Thursday, August 16, 2012

My dog is an esthete

There's no doubt that Fitzroy is a superior dog... quite apart from the trivial observation that he seems to have accepted me as his master.

Click to enlarge, then hit ESCAPE to return to the blog

His tail may be a bundle of prickly burrs, but Fitzroy's heart is soft and sweet, and his mind is as pure as icy water in the torrents of Risoul in the Hautes-Alpes département, up where he was born on 10 July 2010. He is lovable and constantly (urgently) in need of caresses. And furthermore, he has taste. Artistic taste. In a nutshell, Fitzroy is an esthete. Indeed, a connoisseur.

Fitzroy's specialty is driftwood. Now, this might sound funny in the case of a dog (and his master) who are settled in the mountains, hundreds of kilometers away from the seashore. But bits of wood don't need an ocean to drift. Just ask Fitzroy. He would tell you that beautiful bits of wood can drift on mountain streams, on ice and snow, maybe even (who knows?) in the air. In any case, telling us mountain-dwellers that we don't have driftwood would be like telling our new president François Hollande that he doesn't have Nicolas Sarkozy. Like, it's everywhere, ubiquitous. But Fitzroy selects only the finest specimens.
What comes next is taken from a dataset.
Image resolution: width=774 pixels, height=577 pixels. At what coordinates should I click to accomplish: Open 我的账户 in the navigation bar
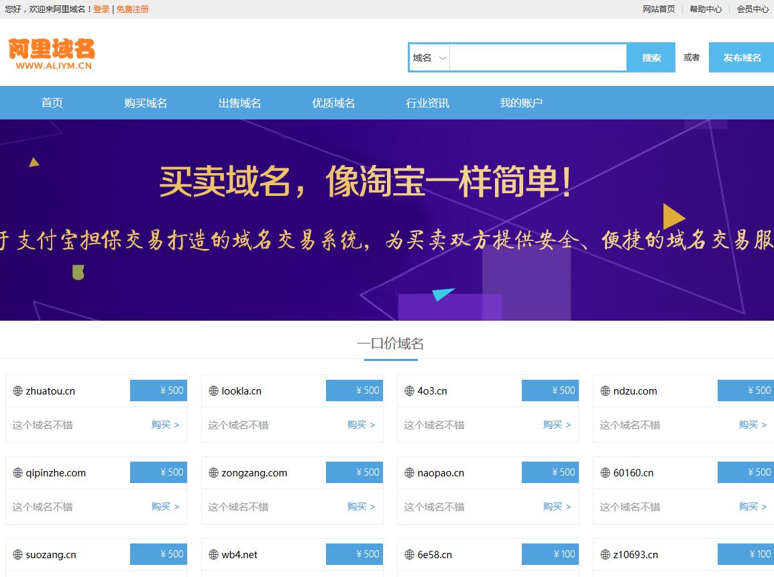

My dog would surely refer to such items as nocturnal objects, reflecting the fact that he collects them in the early hours of the morning, just before the sun rises. Like fairies gathering dewdrops. Every object collected by Fitzroy has a story, which only my dog could tell. Each story elucidates the context in which that object acquired its form, its colors, its character, or—as Fitzroy might say (I try to avoid putting words into his mouth)—its soul.

In the case of my dear departed Sophia, I always apprehended the day when she would suddenly shun food, for I knew that this repulsion would announce her end... as it did. Concerning Fitzroy, I would certainly be gravely worried about his state of health (both bodily and mental) if ever he dragged home an ugly item, devoid of magic charm, such as a hunk of plywood or plastic.

Seriously, the idea that my canine companion Fitzroy seems to express esthetic judgment is, to my mind, quite fabulous. It would be interesting to see how distinguished evolutionary biologists such as Richard Dawkins and P Z Myers might evaluate and possibly explain my claim. In a nutshell (forgive me my constant usage of this metaphor, due to my preoccupations as a walnut farmer):

What might have been the evolutionary advantage
of being a driftwood esthete?

Wednesday, August 8, 2012

You can lead a dog to water...


... but you can't necessarily make him dive in and swim. The presence of Emmanuelle at Gamone made it feasible to coax Fitzroy into the car and take him down to the Bourne in the village of Choranche. During the excursion, my daughter's role consisted of making sure that our dog wouldn't jump up onto me when I was at the wheel.


If Fitzroy's head appears to be a little wet, that simply means that I had cupped up water in my hands and annointed him. For the moment, in spite of French successes at the Olympic Games, Fitzroy seems to be quite uninterested in swimming. We must not forget that he's a mountain dog, born in the Alpine village of Risoul 1850, at an altitude (as its name indicates) of 1850 meters. Fitzroy is capable of scaling an almost vertical embankment in a few bounds, but he's apparently uninterested in the idea of jumping into a stream in the valley.